**Work instruction**
Please write out the records below again, changing each "What are the coordinates of" to "Where is" and leaving everything else unchanged.

Saved entries
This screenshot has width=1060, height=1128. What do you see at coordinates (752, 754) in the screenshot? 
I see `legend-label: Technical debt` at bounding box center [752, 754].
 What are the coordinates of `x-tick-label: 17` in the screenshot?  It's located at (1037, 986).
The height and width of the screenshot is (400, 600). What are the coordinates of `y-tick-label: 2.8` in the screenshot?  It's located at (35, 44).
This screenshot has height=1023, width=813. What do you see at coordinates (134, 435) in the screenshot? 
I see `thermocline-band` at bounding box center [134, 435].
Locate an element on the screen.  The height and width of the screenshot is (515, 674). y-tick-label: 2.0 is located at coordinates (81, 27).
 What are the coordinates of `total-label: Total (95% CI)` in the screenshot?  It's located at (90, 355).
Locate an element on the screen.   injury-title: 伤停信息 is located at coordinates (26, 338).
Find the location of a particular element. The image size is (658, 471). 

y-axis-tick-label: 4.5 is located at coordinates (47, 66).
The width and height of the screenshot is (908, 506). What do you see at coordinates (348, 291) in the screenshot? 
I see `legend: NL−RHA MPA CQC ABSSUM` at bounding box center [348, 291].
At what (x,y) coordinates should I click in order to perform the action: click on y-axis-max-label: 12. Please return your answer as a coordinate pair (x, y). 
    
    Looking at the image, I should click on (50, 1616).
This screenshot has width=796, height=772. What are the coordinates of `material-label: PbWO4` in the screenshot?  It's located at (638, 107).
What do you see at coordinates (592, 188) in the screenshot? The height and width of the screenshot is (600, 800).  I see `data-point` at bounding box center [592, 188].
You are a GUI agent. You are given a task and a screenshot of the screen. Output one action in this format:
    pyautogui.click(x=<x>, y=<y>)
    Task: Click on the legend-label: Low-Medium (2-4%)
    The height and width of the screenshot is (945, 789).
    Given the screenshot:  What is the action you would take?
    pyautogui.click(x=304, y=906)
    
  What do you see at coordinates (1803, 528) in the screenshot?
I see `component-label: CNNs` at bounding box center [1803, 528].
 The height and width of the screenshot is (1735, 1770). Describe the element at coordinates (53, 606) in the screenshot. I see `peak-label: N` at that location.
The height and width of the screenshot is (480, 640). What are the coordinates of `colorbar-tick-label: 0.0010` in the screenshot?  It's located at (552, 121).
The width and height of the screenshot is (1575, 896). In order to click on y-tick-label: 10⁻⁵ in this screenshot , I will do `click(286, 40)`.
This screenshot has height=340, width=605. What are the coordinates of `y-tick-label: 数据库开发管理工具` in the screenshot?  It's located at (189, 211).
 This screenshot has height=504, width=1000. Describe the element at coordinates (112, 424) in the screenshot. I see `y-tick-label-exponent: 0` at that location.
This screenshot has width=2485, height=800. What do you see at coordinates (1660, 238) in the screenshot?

**Exercise answer**
This screenshot has width=1060, height=1128. What do you see at coordinates (752, 754) in the screenshot? 
I see `legend-label: Technical debt` at bounding box center [752, 754].
 Where is `x-tick-label: 17` in the screenshot?  It's located at (1037, 986).
The height and width of the screenshot is (400, 600). Where is `y-tick-label: 2.8` in the screenshot?  It's located at (35, 44).
This screenshot has height=1023, width=813. What do you see at coordinates (134, 435) in the screenshot? 
I see `thermocline-band` at bounding box center [134, 435].
Locate an element on the screen.  The height and width of the screenshot is (515, 674). y-tick-label: 2.0 is located at coordinates (81, 27).
 Where is `total-label: Total (95% CI)` in the screenshot?  It's located at (90, 355).
Locate an element on the screen.   injury-title: 伤停信息 is located at coordinates (26, 338).
Find the location of a particular element. The image size is (658, 471). 

y-axis-tick-label: 4.5 is located at coordinates (47, 66).
The width and height of the screenshot is (908, 506). What do you see at coordinates (348, 291) in the screenshot? 
I see `legend: NL−RHA MPA CQC ABSSUM` at bounding box center [348, 291].
At what (x,y) coordinates should I click in order to perform the action: click on y-axis-max-label: 12. Please return your answer as a coordinate pair (x, y). 
    
    Looking at the image, I should click on (50, 1616).
This screenshot has width=796, height=772. Where is `material-label: PbWO4` in the screenshot?  It's located at (638, 107).
What do you see at coordinates (592, 188) in the screenshot? The height and width of the screenshot is (600, 800).  I see `data-point` at bounding box center [592, 188].
You are a GUI agent. You are given a task and a screenshot of the screen. Output one action in this format:
    pyautogui.click(x=<x>, y=<y>)
    Task: Click on the legend-label: Low-Medium (2-4%)
    The height and width of the screenshot is (945, 789).
    Given the screenshot:  What is the action you would take?
    pyautogui.click(x=304, y=906)
    
  What do you see at coordinates (1803, 528) in the screenshot?
I see `component-label: CNNs` at bounding box center [1803, 528].
 The height and width of the screenshot is (1735, 1770). Describe the element at coordinates (53, 606) in the screenshot. I see `peak-label: N` at that location.
The height and width of the screenshot is (480, 640). Where is `colorbar-tick-label: 0.0010` in the screenshot?  It's located at (552, 121).
The width and height of the screenshot is (1575, 896). In order to click on y-tick-label: 10⁻⁵ in this screenshot , I will do `click(286, 40)`.
This screenshot has height=340, width=605. Where is `y-tick-label: 数据库开发管理工具` in the screenshot?  It's located at (189, 211).
 This screenshot has height=504, width=1000. Describe the element at coordinates (112, 424) in the screenshot. I see `y-tick-label-exponent: 0` at that location.
This screenshot has width=2485, height=800. What do you see at coordinates (1660, 238) in the screenshot?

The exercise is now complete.